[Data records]
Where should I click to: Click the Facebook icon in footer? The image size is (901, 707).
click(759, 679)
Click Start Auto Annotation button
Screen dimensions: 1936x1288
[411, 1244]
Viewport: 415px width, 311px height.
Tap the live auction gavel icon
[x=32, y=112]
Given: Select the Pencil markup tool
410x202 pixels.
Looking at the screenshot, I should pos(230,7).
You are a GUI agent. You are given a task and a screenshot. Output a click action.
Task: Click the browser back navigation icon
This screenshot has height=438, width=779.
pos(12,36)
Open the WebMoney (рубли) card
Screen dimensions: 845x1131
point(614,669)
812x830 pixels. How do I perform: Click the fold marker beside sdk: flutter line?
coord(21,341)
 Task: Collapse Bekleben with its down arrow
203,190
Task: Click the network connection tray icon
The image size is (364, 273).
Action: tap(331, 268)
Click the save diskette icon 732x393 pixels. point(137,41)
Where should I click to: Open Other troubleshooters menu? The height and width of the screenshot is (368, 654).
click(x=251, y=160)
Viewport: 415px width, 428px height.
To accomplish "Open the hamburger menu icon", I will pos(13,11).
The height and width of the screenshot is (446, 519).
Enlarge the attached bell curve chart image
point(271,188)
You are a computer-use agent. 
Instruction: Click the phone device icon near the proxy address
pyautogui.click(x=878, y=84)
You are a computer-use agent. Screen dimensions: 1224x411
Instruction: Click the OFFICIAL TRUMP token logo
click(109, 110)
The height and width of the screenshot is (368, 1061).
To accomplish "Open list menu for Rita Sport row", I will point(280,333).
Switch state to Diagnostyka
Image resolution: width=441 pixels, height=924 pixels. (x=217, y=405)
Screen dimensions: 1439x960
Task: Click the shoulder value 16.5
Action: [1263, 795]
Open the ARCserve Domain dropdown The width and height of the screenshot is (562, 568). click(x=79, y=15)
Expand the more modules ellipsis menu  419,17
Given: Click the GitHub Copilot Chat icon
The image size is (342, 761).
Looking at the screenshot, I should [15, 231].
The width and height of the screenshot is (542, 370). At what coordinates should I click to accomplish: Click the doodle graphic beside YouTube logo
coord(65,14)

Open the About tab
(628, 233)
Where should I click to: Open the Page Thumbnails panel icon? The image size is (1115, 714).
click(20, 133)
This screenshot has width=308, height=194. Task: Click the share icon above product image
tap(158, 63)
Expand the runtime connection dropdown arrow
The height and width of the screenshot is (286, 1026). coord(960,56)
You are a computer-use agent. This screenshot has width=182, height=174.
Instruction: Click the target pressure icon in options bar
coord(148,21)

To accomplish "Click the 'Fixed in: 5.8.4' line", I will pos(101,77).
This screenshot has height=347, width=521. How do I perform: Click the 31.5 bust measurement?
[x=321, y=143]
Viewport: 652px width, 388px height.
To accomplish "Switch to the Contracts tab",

■ Exercise brief ■
Which lines in the records above contain the string "computer"? Copy each one.

■ Solution ■
You are a computer-use agent. 
You are a computer-use agent. Screen dimensions: 1224x411
You are a computer-use agent. This screenshot has width=182, height=174.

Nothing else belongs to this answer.